Like everyone else, I’d seen receiving similar announcements with a fair degree of frequency. But then I thought about the fact that the same names kept cropping up, with a clear tendency towards emerging markets. Of course, we keep hearing about so-called South-South deal flow but it hasn’t emerged yet in a dominant way for the investment banking industry.

But it’s undoubtedly going to account for an increasing proportion of the industry wallet as corporates and investors seek to buy into growth. Beyond the EM-to-EM flows, tie-ups are also looking to create opportunities around defined global trade, natural resource/commodity and business corridors.

I jotted down just a few of the recent arrangements on the investment banking side and ran the results of my analysis against year-to-date investment banking fee income across M&A, ECM and DCM. The results were startling. Before I get to the numbers, stay with me here as I run through a bit of a list.

I reckon if each of the constituent firms in this web of tie-ups works the relationships to their full extent, they are likely to pick up market share in ideas-driven businesses that require trusted independent advisers.

So Evercore now has a deal going with VTB. VTB also has a deal with BTG Pactual. Pactual has a deal with CITIC Securities, which just acquired CLSA from Credit Agricole for US$1.25bn. Evercore also has a deal going with CITIC; Pactual has a deal with SMBC, and recently acquired Bolsa y Renta in Colombia and Celfin Capital in Chile as part of its regional build-out. Evercore has Argentina covered with its arrangement with Quantum Finanzas. Adding a second Brazil dimension, Evercore also has a 50% stake in G5 Advisors, the high-end Brazilian investment banking boutique founded by former Goldman LatAm chief Corrado Varoli. G5 and Evercore have arrangements with Mizuho.
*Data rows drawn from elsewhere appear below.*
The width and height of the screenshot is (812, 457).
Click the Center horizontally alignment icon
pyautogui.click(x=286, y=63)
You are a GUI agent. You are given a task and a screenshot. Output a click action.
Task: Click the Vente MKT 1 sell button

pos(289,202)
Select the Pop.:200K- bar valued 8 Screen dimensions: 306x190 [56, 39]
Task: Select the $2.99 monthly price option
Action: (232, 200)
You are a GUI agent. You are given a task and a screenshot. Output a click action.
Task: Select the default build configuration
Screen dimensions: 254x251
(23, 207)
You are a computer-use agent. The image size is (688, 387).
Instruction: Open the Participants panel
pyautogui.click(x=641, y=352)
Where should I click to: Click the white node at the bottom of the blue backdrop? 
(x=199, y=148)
I’ll keep going: Evercore inked deals with Woori in South Korea and Kotak Mahindra in India. Kotak, in turn has an arrangement with Japanese boutique GCA Savvian and has also hooked up with CIMB. CIMB, of course acquired most of the Asia-Pacific (ex-India) cash equities and investment banking business of RBS. In its quest to build a pan-Asian platform, CIMB cosied up to John Keelis Stock Brokers in Sri Lanka; and acquired a majority stake in Bank of Commerce in the Philippines.

Collective strength

I’m sure I’ve missed a bunch of announcements here, but here’s my point: if you add up the wallet share of Evercore, CITIC, Pactual, CIMB, VTB, GCA Savvian, CLSA and Kotak Mahindra across ECM, DCM and M&A, you create an institution that ranks 14th in global investment banking, with fees of US$894.5m.

By product, the combo ranks 22nd in global DCM, 12th in global ECM and, saving the best for last, 10th in global M&A, the sweet spot that a lot of the collaborations are seeking to reach.

But think also about the footprint that the combination has. It’s got China and South-East Asia, the Indian sub-Continent and Japan; Russia, Brazil and Latin America (with perhaps the exception of Mexico) well covered. Evercore is a global firm with a deep footprint in the US, and, through its acquisition last year of Lexicon, added nearly 100 bankers, mainly based in the UK..In essence, this combination of small or relatively small firms constitutes a fully globalised web with some of the smartest and best connected bankers in the world in its midst with access to and deep relationships with some of the world’s major companies and entrepreneurs.

The arrangements offer a nimble approach and a huge degree of business and financial leverage-ability. Contrast that with the huge cost constraints, the convoluted regulatory constraints and the barriers to entry that many of the bulge-bracket commercial and investment banks are facing. The globals have clear advantages in that the EM/boutique partnerships aren’t going anywhere near global flow businesses that require technical and operational efficiencies or demand huge scale. And their financing firepower is necessarily limited in that some are pure advisory shops.

But I reckon if each of the constituent firms in this web of tie-ups works the relationships to their full extent, they are likely to pick up market share in ideas-driven businesses that require trusted independent advisers. And of course that pay high fees. Could this be investment banking globalisation redefined?